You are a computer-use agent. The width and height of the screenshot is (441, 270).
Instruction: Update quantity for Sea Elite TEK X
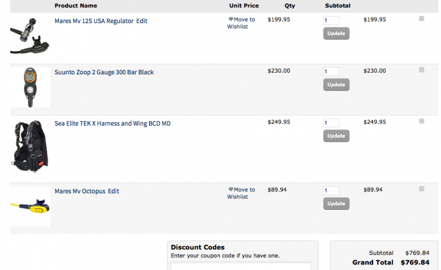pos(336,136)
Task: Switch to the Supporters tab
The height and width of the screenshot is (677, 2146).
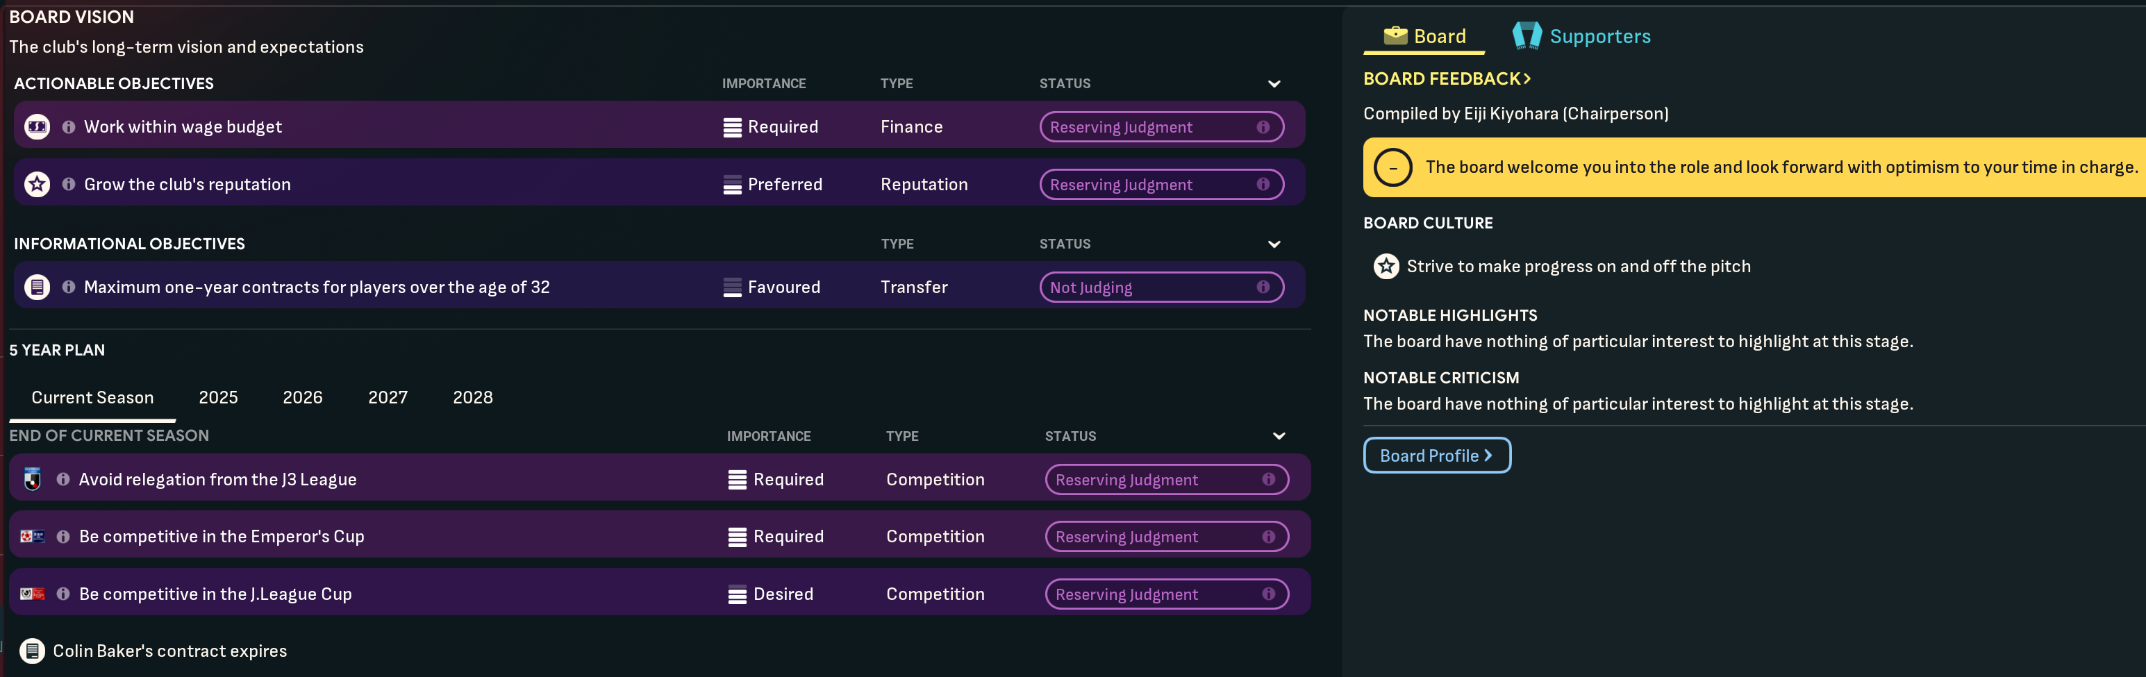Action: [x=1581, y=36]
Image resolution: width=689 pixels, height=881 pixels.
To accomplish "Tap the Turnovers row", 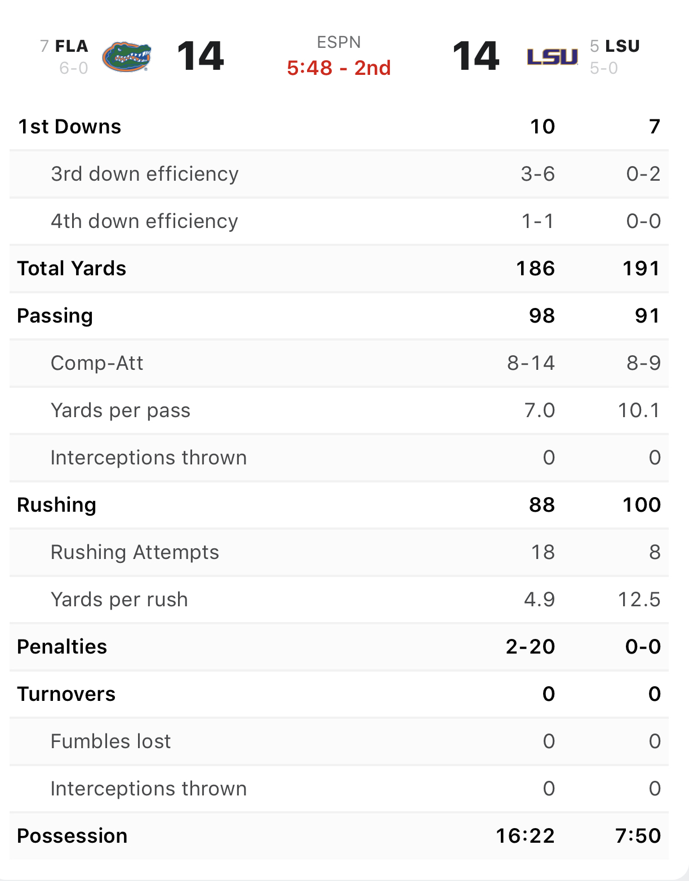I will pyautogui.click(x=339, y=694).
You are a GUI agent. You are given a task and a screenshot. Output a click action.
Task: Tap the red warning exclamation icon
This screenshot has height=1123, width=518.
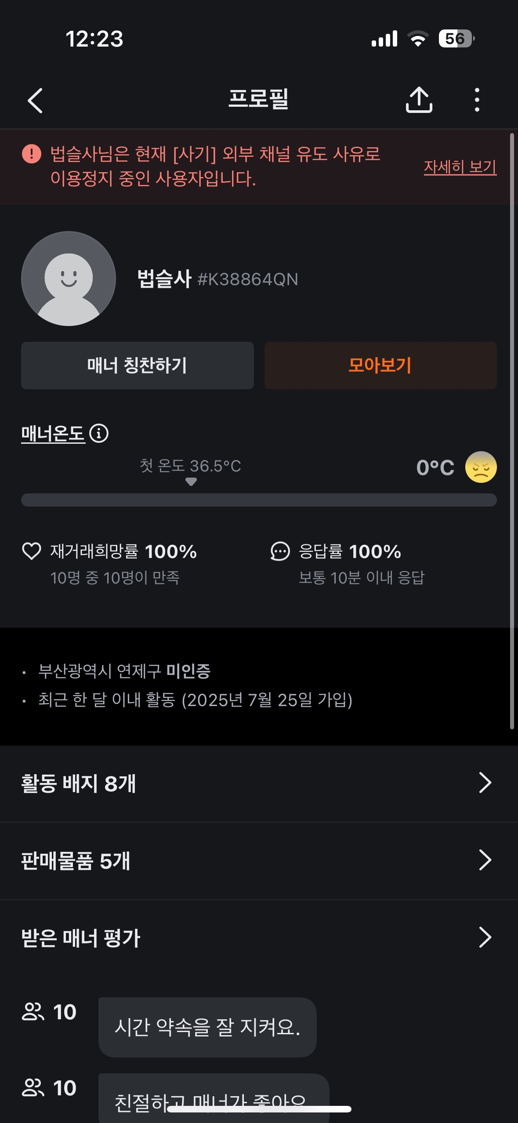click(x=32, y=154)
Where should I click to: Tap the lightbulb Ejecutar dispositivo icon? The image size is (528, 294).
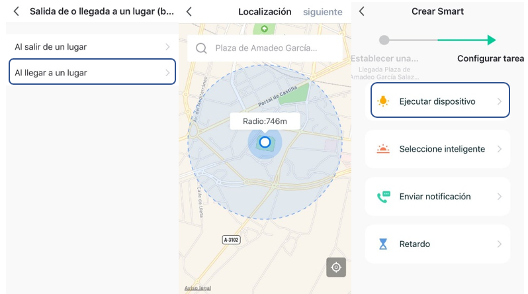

- - - - - - -

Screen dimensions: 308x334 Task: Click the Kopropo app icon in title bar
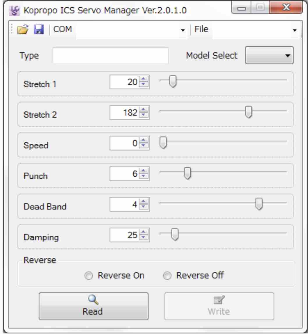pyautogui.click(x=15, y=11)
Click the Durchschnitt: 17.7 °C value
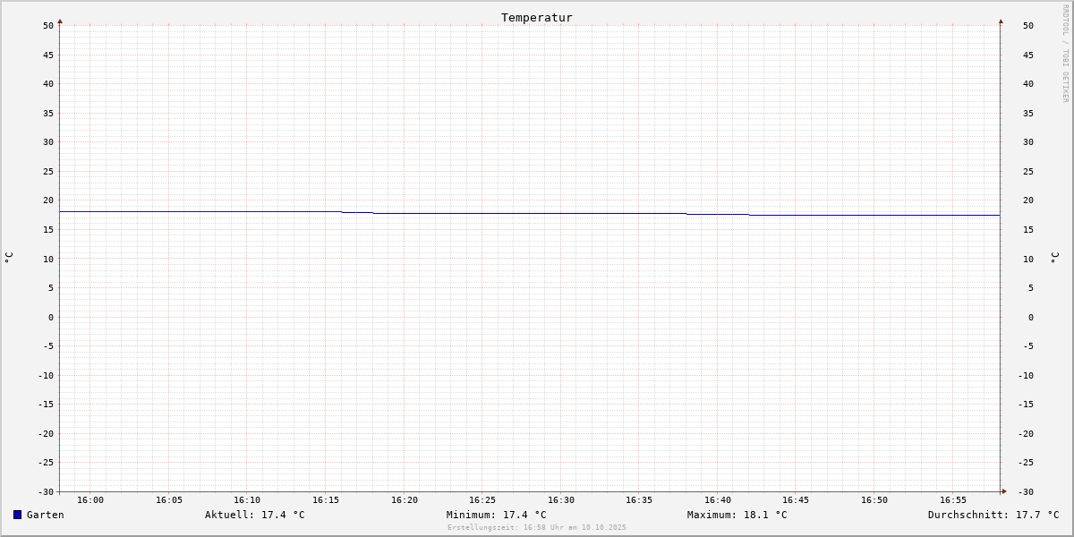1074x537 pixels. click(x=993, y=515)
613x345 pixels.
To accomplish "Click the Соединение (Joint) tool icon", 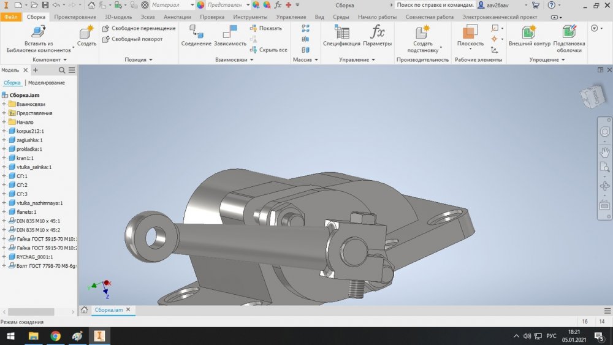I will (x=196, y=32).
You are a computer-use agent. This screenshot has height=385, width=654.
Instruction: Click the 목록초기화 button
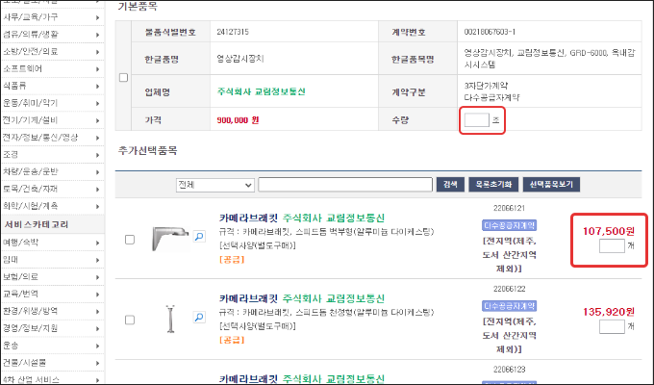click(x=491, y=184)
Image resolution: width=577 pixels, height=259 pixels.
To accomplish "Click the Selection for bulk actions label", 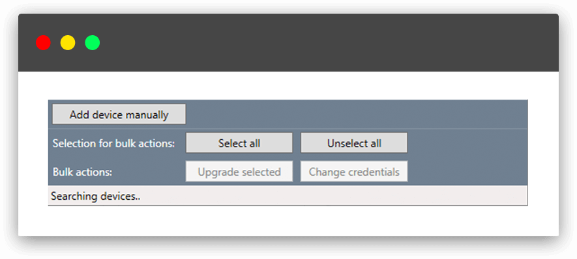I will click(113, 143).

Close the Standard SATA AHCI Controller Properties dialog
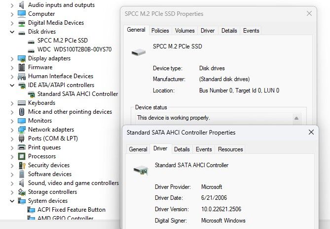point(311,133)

- - - - - - -

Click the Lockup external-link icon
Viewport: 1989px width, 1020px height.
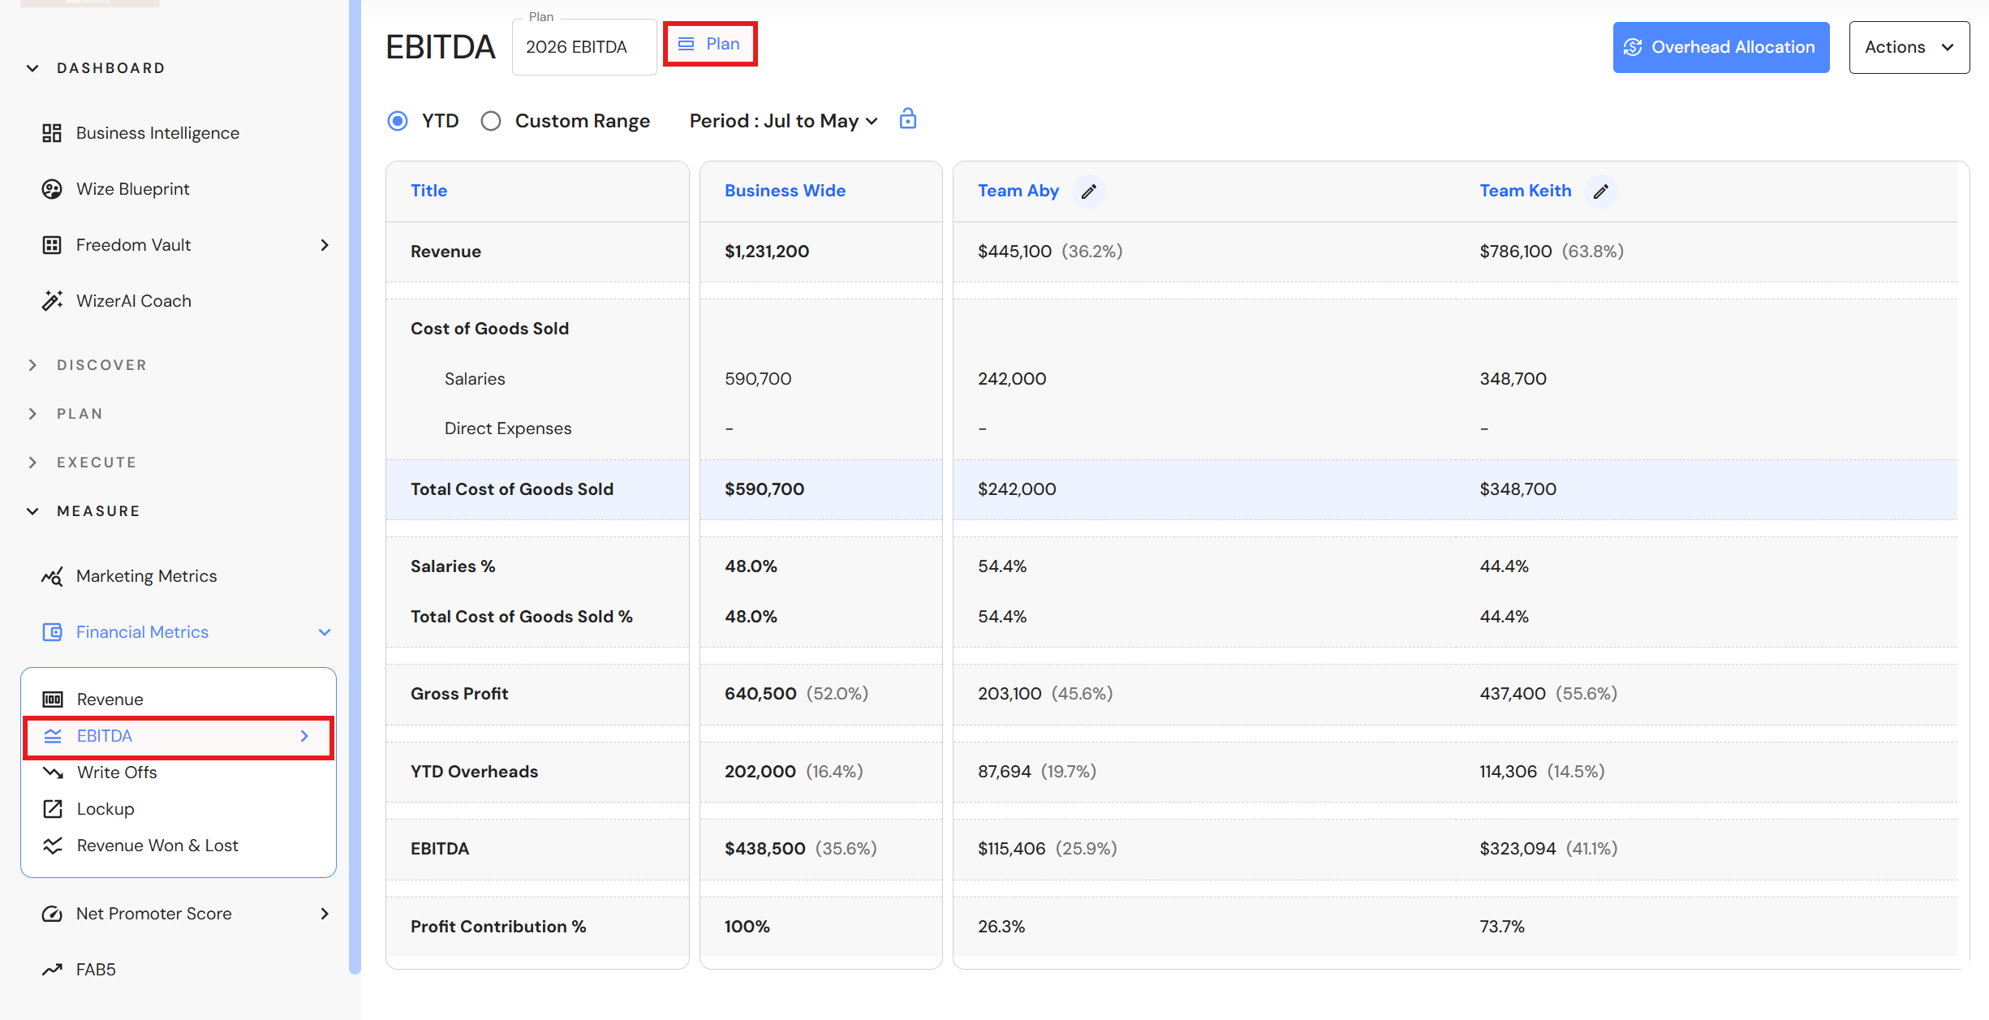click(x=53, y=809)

- - - - - - -

• **WHAT YOU WILL DO**
Which lines of the data above contain the string "computer"? Copy each of them.

• **RESULT BELOW**
You are a computer-use agent. The width and height of the screenshot is (441, 270).
You are a computer-use agent. This screenshot has height=385, width=654.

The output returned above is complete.